Bediüzzaman’a “Gizli İttihadçı” Demek!
Yaşar Gören, sosyal medyadan takib ettiğim bir insan; cesur, gayretli ve fikr-i tâkibi kuvvetli bir yazar. Velûd bir kalem, çok okuduğuna şübhem yok. İyi bir arşivci olduğu, açık.Ancak, bunca meziyetlerine rağmen, çalakalem ve sathî bir tarafı da var. Vur, deyince öldürmesi de kalem erbabı için tehlikeli bir kusur.
Yaşar Gören’i, Kamal Atatürk ve Kamalizme dair yazdıkları cihetiyle takdir eder ve büyük hizmet ettiğini düşünürüm. Yalnız başına büyük bir mücadeleyi dirayetle verdiğine şübhe yok. Kamal Atatürk’ün mahiyetinin anlaşılmasında büyük hizmet etti ve ediyor.Bu sebeble kırmak da, üzmek de istemem… Ancak geçenlerde yaptığı ciddi hatayı da görmezlikten gelmem mümkün değil. Gün aşırı tokatladığı İttihadçılara taarruz ederken, Üstad Bediüzzaman Said Nursî Hazretlerine de “Gizli İttihadçı” deme gafletine düşmüş, tarihçi.

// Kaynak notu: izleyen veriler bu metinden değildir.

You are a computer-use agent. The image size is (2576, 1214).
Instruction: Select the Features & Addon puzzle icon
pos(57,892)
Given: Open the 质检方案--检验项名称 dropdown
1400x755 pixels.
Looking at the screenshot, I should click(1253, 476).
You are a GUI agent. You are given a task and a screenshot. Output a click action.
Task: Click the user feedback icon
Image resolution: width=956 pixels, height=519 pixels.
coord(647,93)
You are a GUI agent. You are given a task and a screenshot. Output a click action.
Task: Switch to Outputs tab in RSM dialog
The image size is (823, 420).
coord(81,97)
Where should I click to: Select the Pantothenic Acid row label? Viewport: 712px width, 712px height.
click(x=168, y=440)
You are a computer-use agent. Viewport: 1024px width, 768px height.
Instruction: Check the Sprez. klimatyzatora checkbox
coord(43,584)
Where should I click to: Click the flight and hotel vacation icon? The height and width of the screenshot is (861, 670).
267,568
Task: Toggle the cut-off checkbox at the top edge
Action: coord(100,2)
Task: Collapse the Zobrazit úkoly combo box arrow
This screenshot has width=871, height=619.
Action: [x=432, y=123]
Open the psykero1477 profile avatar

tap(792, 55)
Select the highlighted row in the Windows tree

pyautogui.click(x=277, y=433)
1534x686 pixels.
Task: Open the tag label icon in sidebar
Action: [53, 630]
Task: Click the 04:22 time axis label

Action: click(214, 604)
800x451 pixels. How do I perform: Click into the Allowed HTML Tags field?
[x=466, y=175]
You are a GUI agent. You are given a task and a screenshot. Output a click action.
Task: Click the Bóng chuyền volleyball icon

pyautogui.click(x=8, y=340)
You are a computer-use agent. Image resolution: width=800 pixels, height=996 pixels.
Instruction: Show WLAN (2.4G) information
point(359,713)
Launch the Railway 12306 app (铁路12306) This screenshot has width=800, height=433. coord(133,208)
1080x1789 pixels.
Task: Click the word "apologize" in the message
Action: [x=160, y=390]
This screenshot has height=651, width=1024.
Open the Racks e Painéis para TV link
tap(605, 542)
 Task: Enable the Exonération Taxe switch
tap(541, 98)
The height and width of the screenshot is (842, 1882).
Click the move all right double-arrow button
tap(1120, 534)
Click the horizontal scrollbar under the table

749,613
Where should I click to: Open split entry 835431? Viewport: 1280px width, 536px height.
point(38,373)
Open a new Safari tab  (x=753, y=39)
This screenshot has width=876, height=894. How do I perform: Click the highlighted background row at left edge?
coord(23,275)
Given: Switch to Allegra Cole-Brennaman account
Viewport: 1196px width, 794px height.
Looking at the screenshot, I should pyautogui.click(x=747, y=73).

Oysa bilmesi gerekirdi ki, kısa bir devir İttihadçılarla birlikte çalışmış olmakla birlikte Bediüzzaman, asla İttihadçı olmamış, İttihadçı kalmamıştır. “Gizli”lik isnadı ise tarihçinin ya övünme ihtiyacı, ya da cehli kaynaklıdır. Yoksa, düpedüz iftira, demem gerekiyor. Zîra, Bediüzzaman, hayatının hiçbir safhasında gizlenmemiş, gizlenme ihtiyacı duymamış, hayatı pahasına hep meydanda ve hep en önde olmuştur.
Selânik Meydanında, İttihadçıların kürsüsünde büyük bir kalabalığa hitab eden Bediüzzaman’a “gizli” ithamında bulunmak, neresinden bakarsanız bakınız, akla ziyandır. Yaşar Görene de hiçbir şekilde yakışmadı, yakışmamıştır.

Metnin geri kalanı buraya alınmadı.